Pull out every line of the material below that contains the string "beside", copying each line in full. Match case exactly.

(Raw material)
○ ○ ○ ○ ○
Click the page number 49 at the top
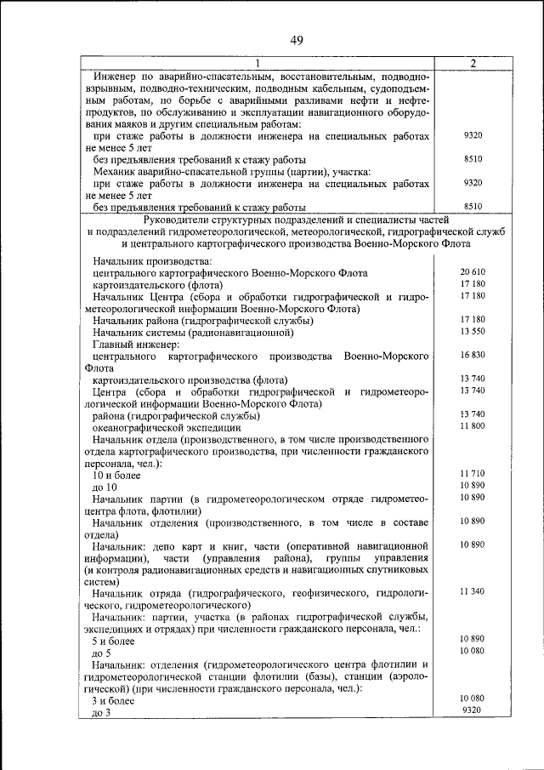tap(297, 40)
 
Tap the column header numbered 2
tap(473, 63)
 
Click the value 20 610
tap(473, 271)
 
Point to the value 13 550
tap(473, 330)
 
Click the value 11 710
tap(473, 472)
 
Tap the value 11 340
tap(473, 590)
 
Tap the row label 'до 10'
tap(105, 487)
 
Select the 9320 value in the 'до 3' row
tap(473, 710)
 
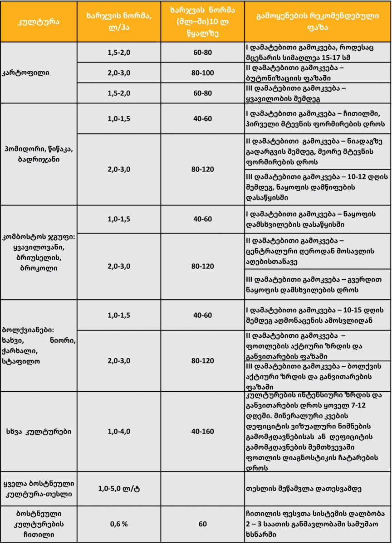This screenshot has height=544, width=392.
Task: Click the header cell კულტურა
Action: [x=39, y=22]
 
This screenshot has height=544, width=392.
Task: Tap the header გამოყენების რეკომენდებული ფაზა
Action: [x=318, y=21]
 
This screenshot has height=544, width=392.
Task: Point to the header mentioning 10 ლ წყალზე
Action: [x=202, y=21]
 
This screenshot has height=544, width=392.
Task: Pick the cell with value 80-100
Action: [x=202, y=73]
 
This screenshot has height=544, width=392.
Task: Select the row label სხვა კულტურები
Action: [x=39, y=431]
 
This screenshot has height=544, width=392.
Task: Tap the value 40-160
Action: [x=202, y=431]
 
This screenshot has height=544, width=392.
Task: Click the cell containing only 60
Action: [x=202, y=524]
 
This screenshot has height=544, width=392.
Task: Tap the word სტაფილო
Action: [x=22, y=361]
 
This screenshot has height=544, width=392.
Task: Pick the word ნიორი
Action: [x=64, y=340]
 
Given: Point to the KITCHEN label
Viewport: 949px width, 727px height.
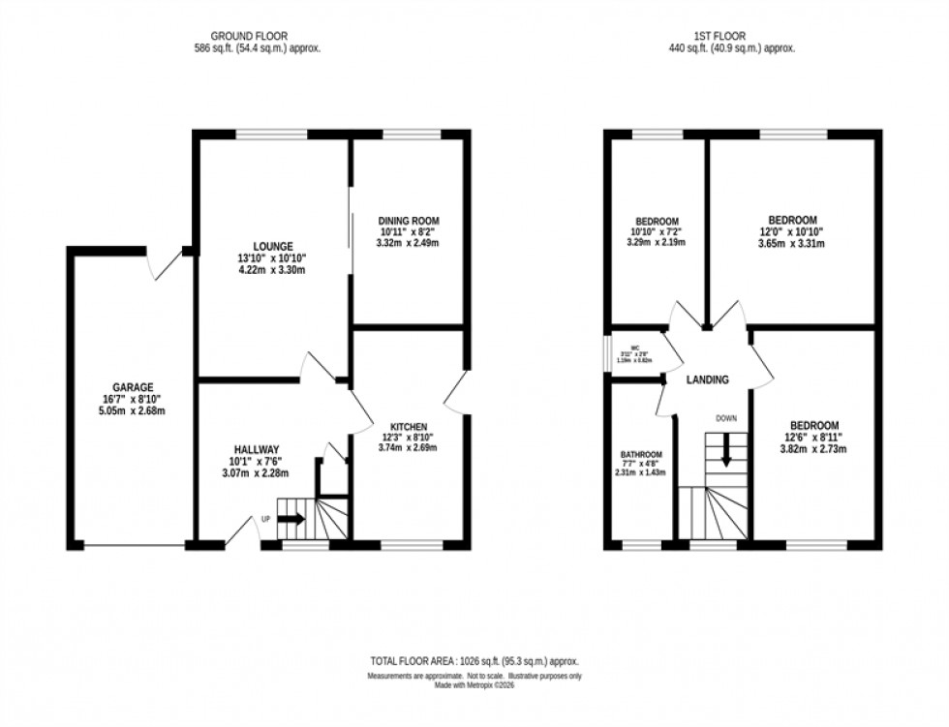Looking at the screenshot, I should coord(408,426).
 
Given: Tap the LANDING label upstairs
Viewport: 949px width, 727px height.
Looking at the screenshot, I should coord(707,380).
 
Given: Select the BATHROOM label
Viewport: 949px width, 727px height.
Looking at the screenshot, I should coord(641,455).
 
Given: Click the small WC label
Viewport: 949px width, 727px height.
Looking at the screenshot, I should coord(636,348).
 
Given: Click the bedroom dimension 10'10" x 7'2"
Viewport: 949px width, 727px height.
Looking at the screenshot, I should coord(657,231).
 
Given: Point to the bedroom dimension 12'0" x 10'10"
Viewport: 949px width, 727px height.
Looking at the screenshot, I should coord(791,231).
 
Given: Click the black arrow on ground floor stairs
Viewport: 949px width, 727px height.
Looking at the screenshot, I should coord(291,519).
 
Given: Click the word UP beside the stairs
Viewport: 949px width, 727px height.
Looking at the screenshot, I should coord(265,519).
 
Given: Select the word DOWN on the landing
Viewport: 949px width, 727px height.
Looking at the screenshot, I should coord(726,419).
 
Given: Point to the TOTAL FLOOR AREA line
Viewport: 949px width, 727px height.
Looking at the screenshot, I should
○ ○ ○ ○ ○
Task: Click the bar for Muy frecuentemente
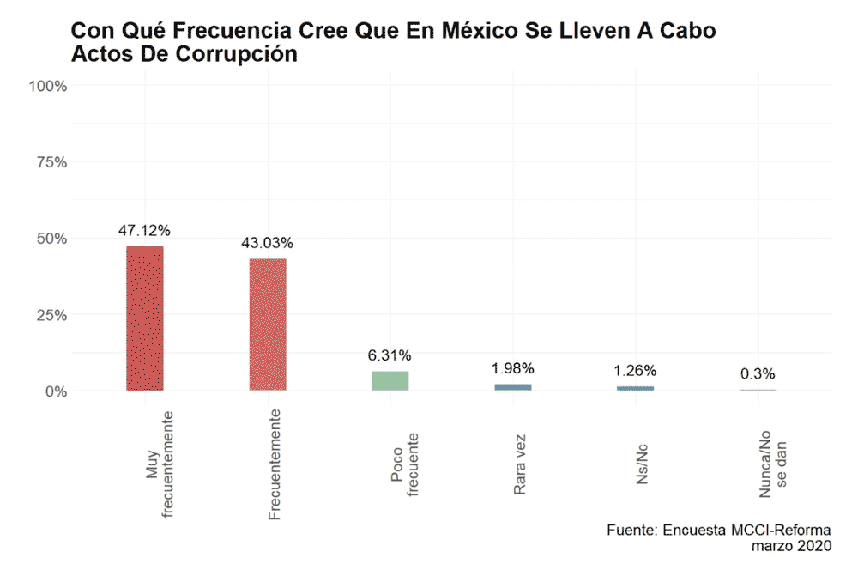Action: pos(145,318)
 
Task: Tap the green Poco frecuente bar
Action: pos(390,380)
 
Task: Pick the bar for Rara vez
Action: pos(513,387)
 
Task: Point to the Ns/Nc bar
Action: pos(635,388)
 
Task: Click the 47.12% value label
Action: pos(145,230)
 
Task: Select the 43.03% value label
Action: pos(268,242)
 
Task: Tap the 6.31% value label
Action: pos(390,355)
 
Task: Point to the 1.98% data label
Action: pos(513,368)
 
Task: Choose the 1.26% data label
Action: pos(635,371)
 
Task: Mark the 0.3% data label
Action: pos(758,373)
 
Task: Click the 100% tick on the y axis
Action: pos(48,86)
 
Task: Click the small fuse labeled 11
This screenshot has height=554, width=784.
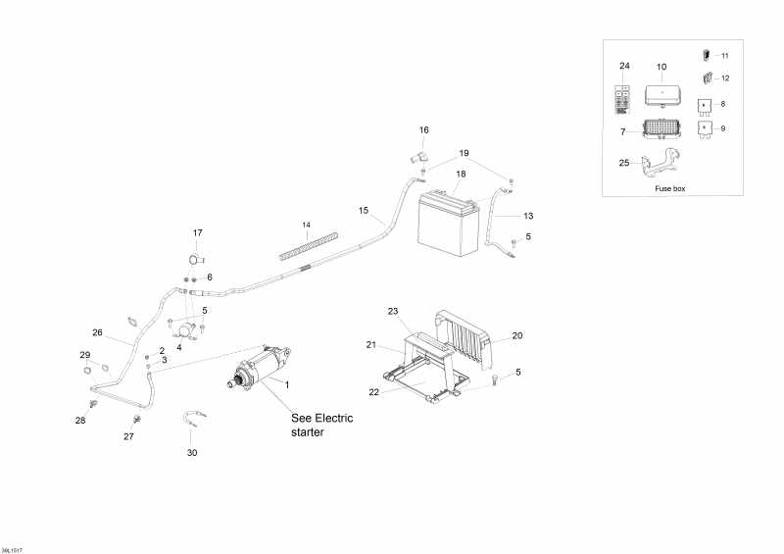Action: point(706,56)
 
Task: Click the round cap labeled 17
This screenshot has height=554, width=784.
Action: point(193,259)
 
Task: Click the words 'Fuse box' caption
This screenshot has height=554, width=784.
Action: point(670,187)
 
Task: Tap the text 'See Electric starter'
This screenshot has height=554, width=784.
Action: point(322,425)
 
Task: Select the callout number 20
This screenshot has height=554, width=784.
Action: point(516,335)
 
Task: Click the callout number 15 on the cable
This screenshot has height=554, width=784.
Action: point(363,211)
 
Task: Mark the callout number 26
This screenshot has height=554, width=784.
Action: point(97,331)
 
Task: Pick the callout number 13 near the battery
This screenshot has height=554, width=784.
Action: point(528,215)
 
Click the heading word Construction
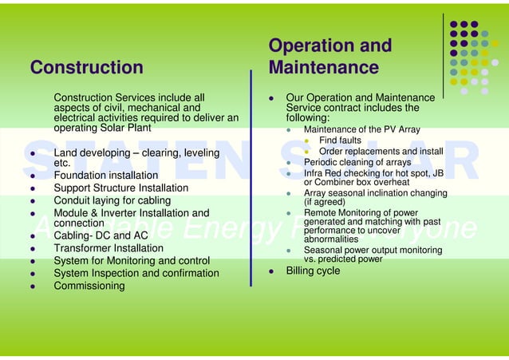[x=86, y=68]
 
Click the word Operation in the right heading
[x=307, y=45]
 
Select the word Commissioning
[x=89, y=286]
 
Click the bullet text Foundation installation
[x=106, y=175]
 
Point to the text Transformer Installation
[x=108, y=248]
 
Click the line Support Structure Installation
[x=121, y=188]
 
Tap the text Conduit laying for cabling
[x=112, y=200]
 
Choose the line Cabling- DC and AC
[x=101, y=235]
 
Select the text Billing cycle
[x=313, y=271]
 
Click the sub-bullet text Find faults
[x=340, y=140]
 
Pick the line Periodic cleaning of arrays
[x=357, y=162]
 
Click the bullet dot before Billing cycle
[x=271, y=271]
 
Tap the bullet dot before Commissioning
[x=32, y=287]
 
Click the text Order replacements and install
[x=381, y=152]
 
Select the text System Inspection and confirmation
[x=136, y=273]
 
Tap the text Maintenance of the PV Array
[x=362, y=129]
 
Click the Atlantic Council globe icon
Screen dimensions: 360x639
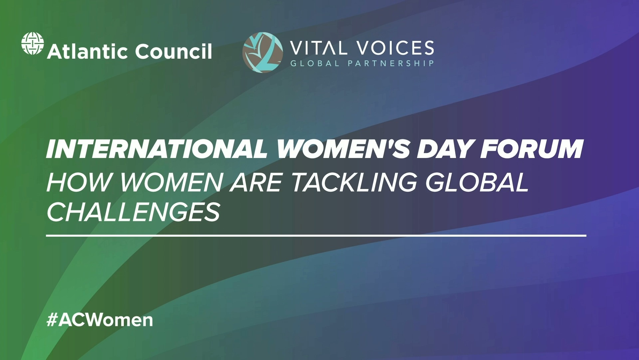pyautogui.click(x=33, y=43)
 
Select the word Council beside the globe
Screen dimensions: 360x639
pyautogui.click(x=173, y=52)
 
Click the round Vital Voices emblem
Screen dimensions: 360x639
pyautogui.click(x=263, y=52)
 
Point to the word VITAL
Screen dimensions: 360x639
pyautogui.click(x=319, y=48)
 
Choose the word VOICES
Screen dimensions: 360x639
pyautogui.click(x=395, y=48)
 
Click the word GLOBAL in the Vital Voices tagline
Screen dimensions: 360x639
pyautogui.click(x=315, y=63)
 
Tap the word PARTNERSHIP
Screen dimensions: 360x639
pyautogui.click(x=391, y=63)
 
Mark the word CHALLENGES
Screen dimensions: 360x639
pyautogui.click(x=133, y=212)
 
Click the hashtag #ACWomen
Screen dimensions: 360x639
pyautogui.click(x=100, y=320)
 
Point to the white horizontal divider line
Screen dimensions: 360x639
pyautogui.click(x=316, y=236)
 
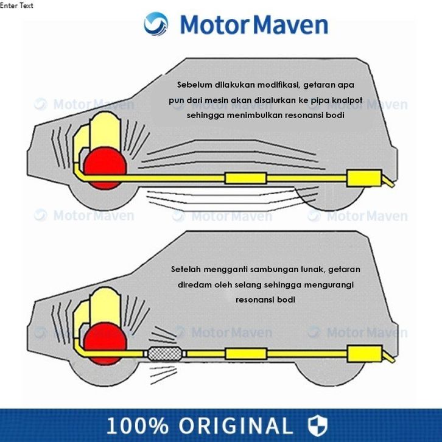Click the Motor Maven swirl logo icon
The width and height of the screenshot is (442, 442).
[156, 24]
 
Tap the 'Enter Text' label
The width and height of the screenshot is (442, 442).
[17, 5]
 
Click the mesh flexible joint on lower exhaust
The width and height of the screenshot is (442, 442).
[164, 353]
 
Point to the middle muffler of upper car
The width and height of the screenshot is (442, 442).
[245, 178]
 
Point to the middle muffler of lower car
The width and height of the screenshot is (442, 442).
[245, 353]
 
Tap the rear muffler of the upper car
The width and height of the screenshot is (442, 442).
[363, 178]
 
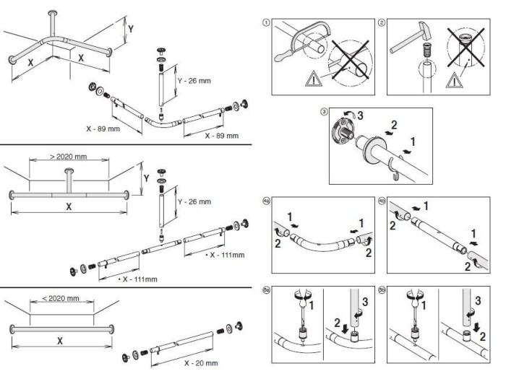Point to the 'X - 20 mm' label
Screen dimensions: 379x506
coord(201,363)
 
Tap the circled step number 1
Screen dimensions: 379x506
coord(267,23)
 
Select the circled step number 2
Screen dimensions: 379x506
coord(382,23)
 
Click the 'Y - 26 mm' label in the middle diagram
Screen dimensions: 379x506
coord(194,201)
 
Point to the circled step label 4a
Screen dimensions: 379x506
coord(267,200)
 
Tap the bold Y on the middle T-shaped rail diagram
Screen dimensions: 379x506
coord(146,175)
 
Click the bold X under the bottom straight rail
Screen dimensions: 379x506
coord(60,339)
○ ○ ○ ○ ○
# Task result:
Given: Click the word UP beside the stairs
Select the word Council beside the globe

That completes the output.